How Clipse got record labels' attention -- The sibling rap duo talks about their underground marketing method

After crashing onto the hip-hop scene in 2002 with their Neptunes-produced debut album, Lord Willin’ (it bowed at No. 4, spawned the smash ”Grindin’,” and went on to sell nearly a million copies), audacious Virginia sibling rap duo Clipse have been strangely silent, leaving fans wondering about the status of their much-delayed sophomore LP, Hell Hath No Fury. According to Pusha T, consolidation from last year’s Sony-BMG merger led to Clipse being ”swept to the left” amid marquee acts like Usher and OutKast. So they let loose two underground mixtapes earlier this year, We Got It 4 Cheap Vol. 1 and 2. ”Going through this corporate drama, we had to do something therapeutic,” explains Pusha.
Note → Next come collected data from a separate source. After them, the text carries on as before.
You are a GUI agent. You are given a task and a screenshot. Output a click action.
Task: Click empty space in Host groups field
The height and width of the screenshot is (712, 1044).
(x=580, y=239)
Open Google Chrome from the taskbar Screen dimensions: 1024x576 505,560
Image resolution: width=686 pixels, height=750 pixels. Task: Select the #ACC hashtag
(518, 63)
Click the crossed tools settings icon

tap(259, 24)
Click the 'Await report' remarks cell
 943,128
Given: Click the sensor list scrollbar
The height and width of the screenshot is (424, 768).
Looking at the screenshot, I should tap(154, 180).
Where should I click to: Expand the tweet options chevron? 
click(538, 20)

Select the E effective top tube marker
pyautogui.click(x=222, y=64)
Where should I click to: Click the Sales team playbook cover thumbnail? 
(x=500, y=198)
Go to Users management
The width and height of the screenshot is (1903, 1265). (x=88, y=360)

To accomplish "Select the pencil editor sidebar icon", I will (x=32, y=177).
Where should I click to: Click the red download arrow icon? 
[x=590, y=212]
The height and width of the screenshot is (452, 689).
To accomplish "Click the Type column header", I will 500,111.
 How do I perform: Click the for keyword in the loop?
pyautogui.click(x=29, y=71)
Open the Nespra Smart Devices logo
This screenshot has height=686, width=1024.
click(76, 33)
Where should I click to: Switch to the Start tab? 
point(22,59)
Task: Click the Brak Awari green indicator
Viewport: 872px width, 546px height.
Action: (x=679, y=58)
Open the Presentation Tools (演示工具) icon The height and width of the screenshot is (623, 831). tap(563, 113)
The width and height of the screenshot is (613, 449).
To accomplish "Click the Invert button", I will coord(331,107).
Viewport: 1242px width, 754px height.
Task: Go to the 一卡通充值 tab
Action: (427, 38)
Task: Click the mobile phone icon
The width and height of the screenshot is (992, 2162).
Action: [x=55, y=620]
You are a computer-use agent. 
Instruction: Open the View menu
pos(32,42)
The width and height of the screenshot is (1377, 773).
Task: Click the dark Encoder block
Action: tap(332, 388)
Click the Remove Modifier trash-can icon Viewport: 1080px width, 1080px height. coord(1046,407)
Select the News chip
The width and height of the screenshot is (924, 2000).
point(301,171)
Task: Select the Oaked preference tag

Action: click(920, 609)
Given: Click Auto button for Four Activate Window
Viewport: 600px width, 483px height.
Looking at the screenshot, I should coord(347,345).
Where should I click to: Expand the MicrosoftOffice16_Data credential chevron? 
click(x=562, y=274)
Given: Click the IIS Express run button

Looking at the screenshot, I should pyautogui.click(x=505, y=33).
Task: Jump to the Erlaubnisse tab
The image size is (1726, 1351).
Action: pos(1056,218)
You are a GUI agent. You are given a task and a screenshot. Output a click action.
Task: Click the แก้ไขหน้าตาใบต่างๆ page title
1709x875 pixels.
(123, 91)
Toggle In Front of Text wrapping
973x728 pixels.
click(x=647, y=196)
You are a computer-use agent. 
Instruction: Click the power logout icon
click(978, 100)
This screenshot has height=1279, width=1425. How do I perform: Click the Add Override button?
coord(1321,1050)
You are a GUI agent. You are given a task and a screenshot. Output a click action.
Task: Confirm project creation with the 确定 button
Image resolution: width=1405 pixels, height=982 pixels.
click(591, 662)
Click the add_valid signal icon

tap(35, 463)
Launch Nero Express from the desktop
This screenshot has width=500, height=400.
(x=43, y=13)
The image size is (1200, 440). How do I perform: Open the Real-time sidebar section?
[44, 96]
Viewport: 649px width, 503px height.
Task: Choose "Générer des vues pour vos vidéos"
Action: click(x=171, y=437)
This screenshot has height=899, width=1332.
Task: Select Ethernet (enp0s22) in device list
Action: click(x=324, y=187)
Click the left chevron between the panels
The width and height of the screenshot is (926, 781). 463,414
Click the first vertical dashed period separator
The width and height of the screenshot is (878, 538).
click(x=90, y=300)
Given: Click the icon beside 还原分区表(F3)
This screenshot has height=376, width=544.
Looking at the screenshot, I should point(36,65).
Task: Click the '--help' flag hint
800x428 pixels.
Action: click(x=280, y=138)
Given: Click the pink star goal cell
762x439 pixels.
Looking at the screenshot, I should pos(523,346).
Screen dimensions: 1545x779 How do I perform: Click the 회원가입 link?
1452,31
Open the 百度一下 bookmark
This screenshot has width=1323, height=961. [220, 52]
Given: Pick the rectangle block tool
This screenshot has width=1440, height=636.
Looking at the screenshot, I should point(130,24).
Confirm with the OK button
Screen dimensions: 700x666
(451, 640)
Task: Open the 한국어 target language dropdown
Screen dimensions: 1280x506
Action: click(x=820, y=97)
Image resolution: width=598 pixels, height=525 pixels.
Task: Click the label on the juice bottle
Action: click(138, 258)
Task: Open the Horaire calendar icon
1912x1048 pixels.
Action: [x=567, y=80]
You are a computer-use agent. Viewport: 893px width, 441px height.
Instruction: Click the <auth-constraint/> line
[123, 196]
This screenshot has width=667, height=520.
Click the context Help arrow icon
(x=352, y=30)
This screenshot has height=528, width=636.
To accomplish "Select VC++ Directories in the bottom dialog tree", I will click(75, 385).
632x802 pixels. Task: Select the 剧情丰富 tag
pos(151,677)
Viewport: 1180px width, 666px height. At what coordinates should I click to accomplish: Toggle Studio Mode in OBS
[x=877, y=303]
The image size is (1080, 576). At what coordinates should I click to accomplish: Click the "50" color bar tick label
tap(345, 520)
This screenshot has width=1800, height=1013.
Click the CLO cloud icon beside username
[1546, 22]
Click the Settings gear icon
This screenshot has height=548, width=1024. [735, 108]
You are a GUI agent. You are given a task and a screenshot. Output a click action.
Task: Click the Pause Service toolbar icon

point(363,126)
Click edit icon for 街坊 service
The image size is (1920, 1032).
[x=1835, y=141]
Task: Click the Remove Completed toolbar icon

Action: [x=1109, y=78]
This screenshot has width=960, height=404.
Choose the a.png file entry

Indeed, the pair should be feeling a bit better: Along with selling more than 50,000 copies and launching a palpable Internet buzz, Pusha says the tapes have bigwigs from record companies like Interscope, Atlantic, and Def Jam salivating. ”Seven or eight labels are calling my personal phone all the time,” adds the MC. The duo is still contractually obligated to Sony-BMG subsidiary Zomba, which wouldn’t comment on Fury’s holdup, but assured EW that they’re ”looking forward to [Hell Hath No Fury’s] 2006 release.” Fans should too, if they can believe Pusha’s guarantee that this batch of Neptunes-backed bangers will be worth the wait. Surveying his current hip-hop competition, he quips, ”Those guys are only working with like 12 colors of the Crayola box — we’ve got 64.”